Betainreiche Lebensmittel sind rote Bete, Spinat, Quinoa und Weizenkleie - Methylcobalamin (Vitamin B12)
In dieser aktiven Form übernimmt Vitamin B12 eine Schlüsselrolle in der Methionin-Synthase-Reaktion. Es hilft dabei, Homocystein in Methionin umzuwandeln – ein Vorgang, der besonders für die Nervenzellgesundheit von Bedeutung ist.
Was fällt auf?
Die meisten biologisch relevanten Methylgruppendonatoren entstehen aus oder mithilfe von essenziellen Mikronährstoffen. Ohne ausreichende Versorgung mit z. B. Methionin, Folat, B12 und Cholin ist die Methylierungskapazität des Körpers stark eingeschränkt.
Sind Sie ausreichend mit Methylgruppen, insbesondere mit SAME, versorgt?
In der nächsten News finden Sie heraus, wie Sie das überprüfen können und auch ausgleichen können.
Quellen:
Liu X, Wang Y. Association between oxidative balance score and methylation cycle biomarkers in US adults: insights from the national health and nutrition examination survey. Front Nutr. 2025 Apr 28;12:1526025. doi: 10.3389/fnut.2025.1526025. PMID: 40357037; PMCID: PMC12068862.
Cerantonio A, Greco BM, Citrigno L, De Benedittis S, Qualtieri A, Maletta R, Montesanto A, Passarino G, Spadafora P, Cavalcanti F. Epigenetic Clocks and Their Prospective Application in the Complex Landscape of Aging and Alzheimer's Disease. Genes (Basel). 2025 May 30;16(6):679. doi: 10.3390/genes16060679. PMID: 40565571.
Über die Autorin:
"Kyra Kauffmann, Jahrgang 1971, Mutter zweier kleiner Söhne, Volkswirtin, seit 20 Jahren niedergelassene Heilpraktikerin, Buchautorin, Dozentin, Journalistin und seit 3 Jahren begeisterte Medizinstudentin.

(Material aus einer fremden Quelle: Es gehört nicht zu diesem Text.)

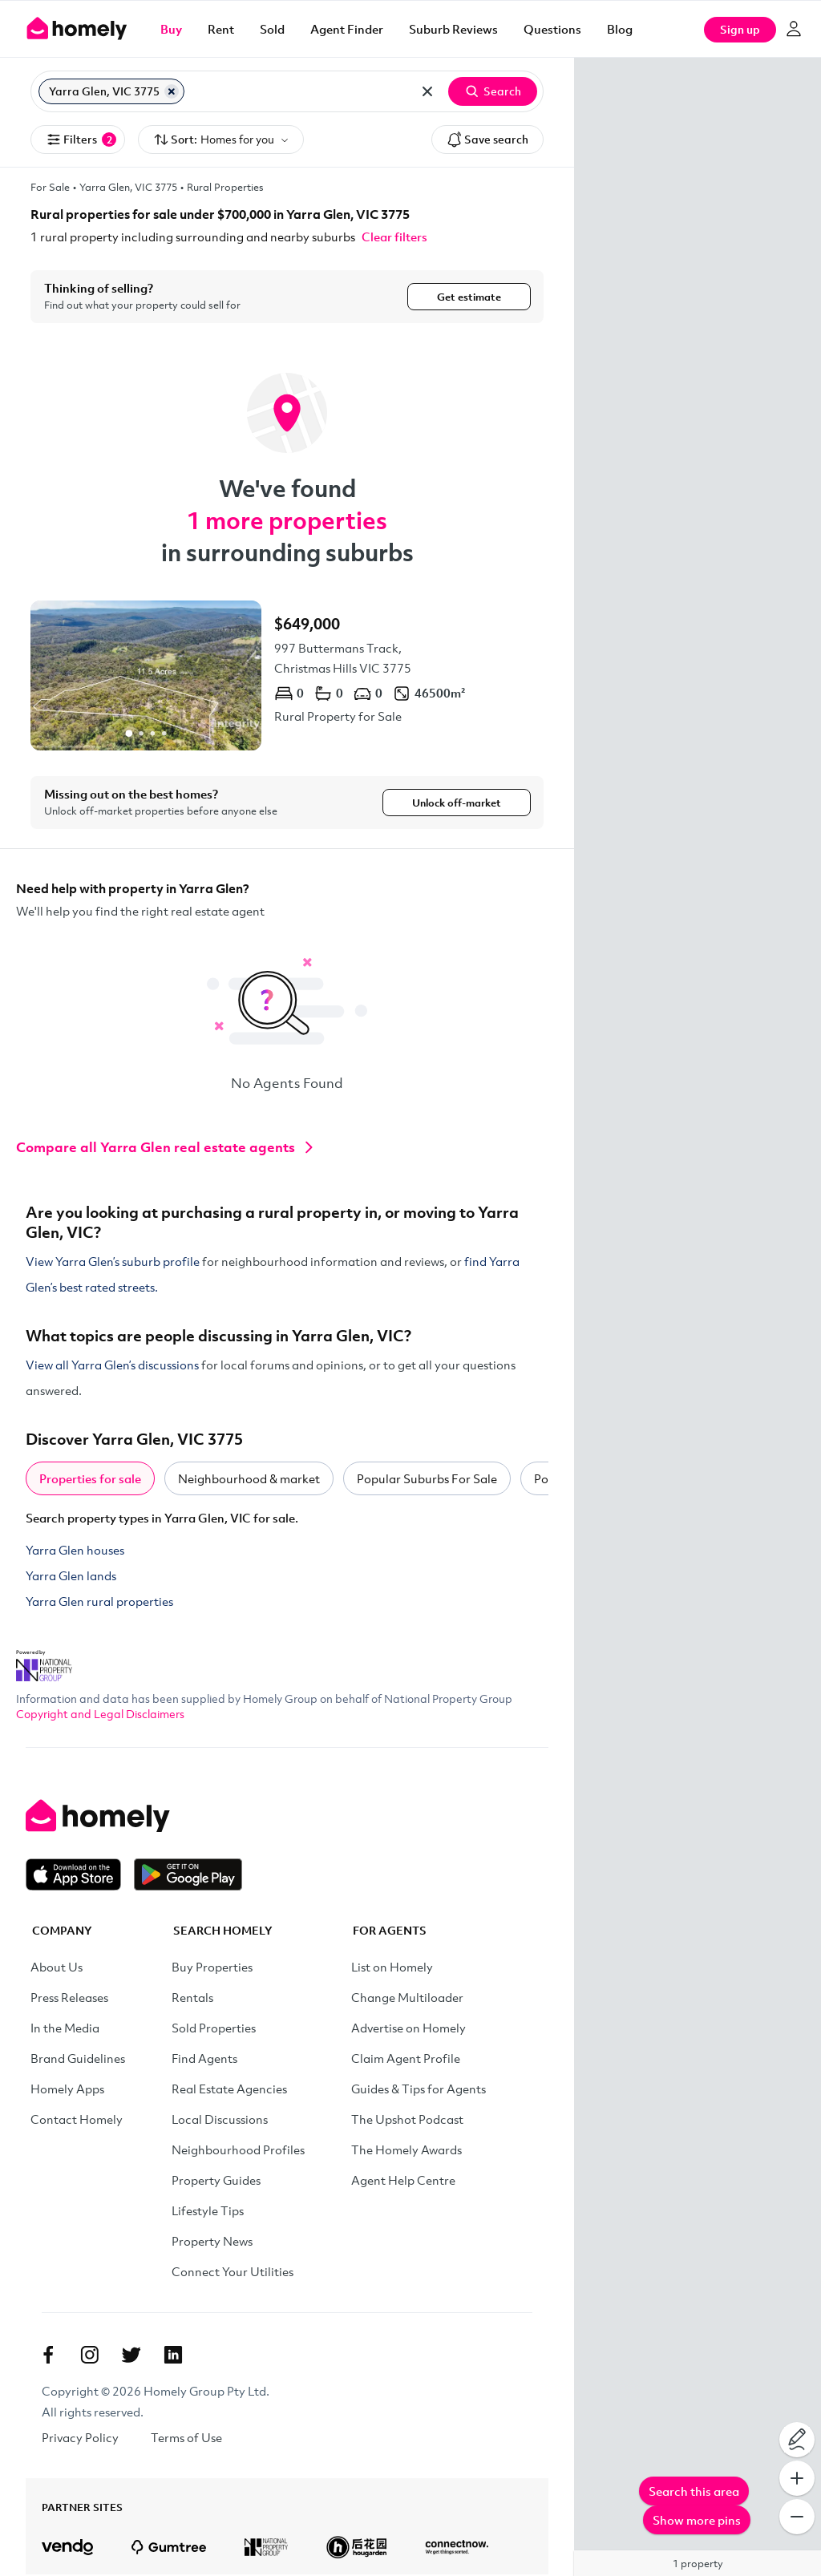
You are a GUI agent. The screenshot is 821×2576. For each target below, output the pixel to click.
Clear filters (394, 236)
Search (492, 91)
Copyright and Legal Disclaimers (100, 1715)
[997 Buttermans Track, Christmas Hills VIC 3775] (287, 675)
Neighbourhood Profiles (238, 2151)
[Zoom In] (797, 2478)
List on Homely (392, 1968)
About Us (56, 1968)
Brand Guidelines (77, 2060)
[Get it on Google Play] (188, 1876)
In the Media (64, 2029)
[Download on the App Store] (80, 1876)
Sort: (221, 140)
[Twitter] (131, 2356)
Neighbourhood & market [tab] (249, 1480)
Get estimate (469, 296)
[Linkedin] (173, 2356)
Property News (212, 2242)
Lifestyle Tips (208, 2212)
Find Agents (204, 2060)
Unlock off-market (456, 803)
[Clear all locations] (427, 91)
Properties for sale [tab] (90, 1480)
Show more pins (697, 2520)
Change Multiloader (407, 1999)
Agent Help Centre (403, 2182)
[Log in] (794, 29)
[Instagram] (90, 2356)
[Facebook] (48, 2356)
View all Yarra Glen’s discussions (112, 1366)
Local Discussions (220, 2121)
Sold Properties (214, 2029)
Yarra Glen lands (71, 1577)
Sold (272, 29)
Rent (221, 29)
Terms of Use (186, 2439)
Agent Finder (346, 29)
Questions (552, 29)
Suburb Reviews (453, 29)
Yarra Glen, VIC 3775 (128, 187)
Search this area (694, 2491)
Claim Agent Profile (405, 2060)
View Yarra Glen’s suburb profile (113, 1263)
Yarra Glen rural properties (99, 1603)
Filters (81, 139)
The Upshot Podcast (407, 2121)
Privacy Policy (80, 2439)
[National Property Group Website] (44, 1662)
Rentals (192, 1999)
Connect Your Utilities (232, 2273)
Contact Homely (76, 2121)
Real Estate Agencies (229, 2090)
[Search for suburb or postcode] (298, 91)
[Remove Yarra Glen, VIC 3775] (171, 91)
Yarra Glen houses (75, 1551)
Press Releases (69, 1999)
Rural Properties (225, 187)
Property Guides (216, 2182)
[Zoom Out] (797, 2516)
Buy (171, 29)
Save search (487, 139)
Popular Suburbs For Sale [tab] (427, 1480)
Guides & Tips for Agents (418, 2090)
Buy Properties (212, 1968)
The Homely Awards (406, 2151)
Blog (620, 29)
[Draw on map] (797, 2439)
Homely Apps (67, 2090)
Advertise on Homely (408, 2029)
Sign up (740, 29)
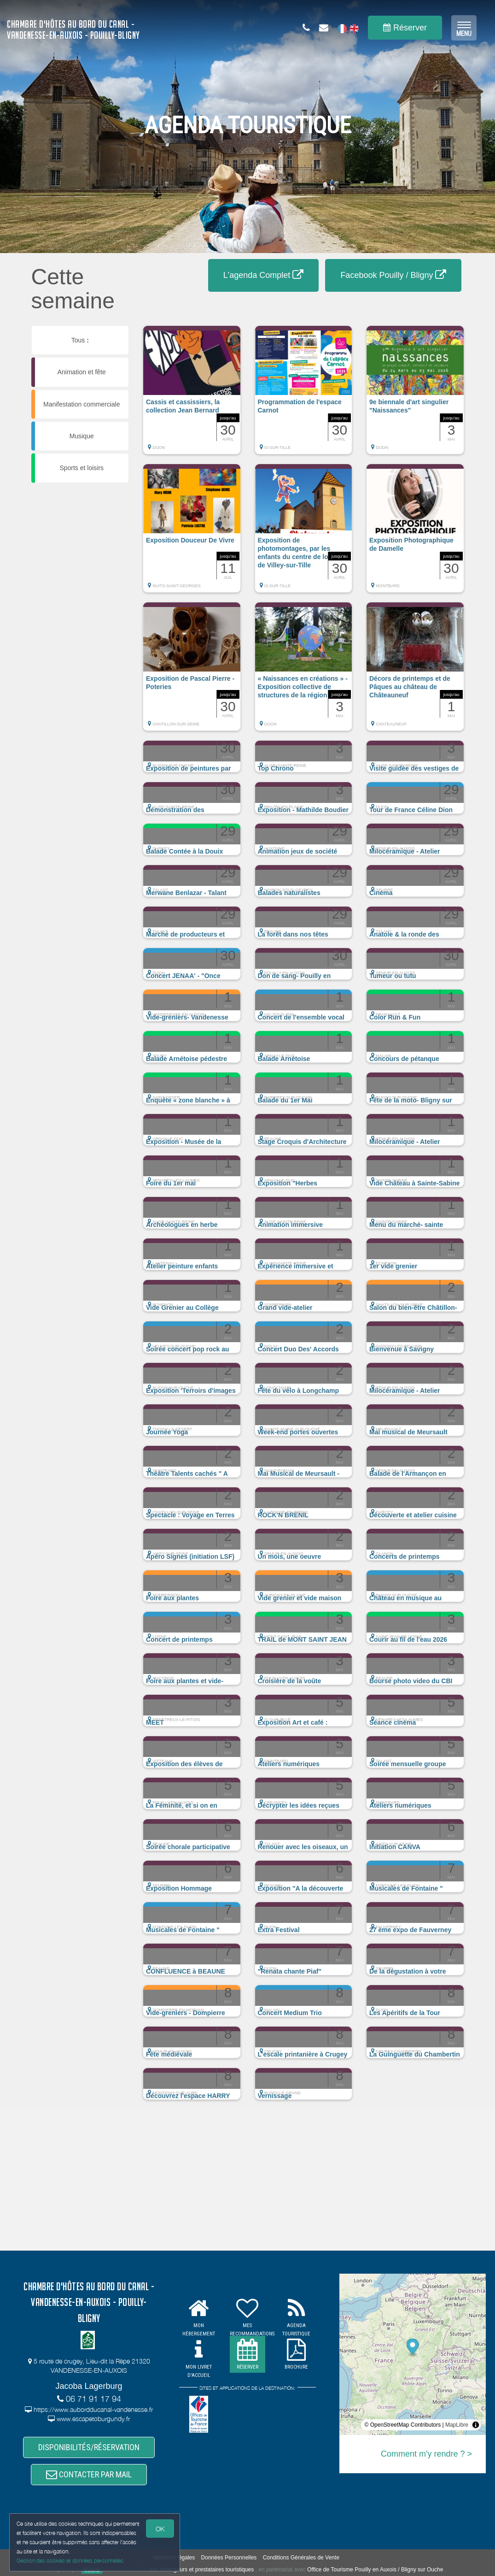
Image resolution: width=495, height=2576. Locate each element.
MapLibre (456, 2425)
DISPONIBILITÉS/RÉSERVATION (89, 2447)
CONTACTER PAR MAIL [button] (89, 2474)
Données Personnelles (229, 2557)
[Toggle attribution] (475, 2424)
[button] (192, 394)
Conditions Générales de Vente (301, 2557)
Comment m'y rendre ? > (426, 2453)
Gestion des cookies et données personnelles (70, 2560)
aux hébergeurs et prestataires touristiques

Zur Medizin kam ich durch meine eigene schwere Erkrankung mit Anfang 30, bei der mir seinerzeit kein Arzt wirklich helfen konnte. („Ihre Werte sind alle super – es ist alles rein psychisch!“). Hilfe bekam ich von Heilpraktikern, die zunächst einmal eine wirklich gründliche Labordiagnostik durchgeführt haben, ganz nach dem Vorbild von Dr. Ulrich Strunz. Es war eine neue Welt, die sich mir eröffnete und die Erkenntnisse, haben mich sofort fasziniert (ohnehin bin ich ein Zahlen-Daten-Fakten-Fan und habe nicht umsonst das Studium der VWL gewählt). Die Begeisterung war so groß, dass ich meinen alten Beruf an den Nagel hängte und Heilpraktikerin wurde. Meine Praxis führe ich seit 20 Jahren mit großer Begeisterung und bin – natürlich - auf Labordiagnostik spezialisiert und kann so oft vielen Symptomen auf den Grund gehen. In 2 Jahren hoffentlich dann auch als Ärztin.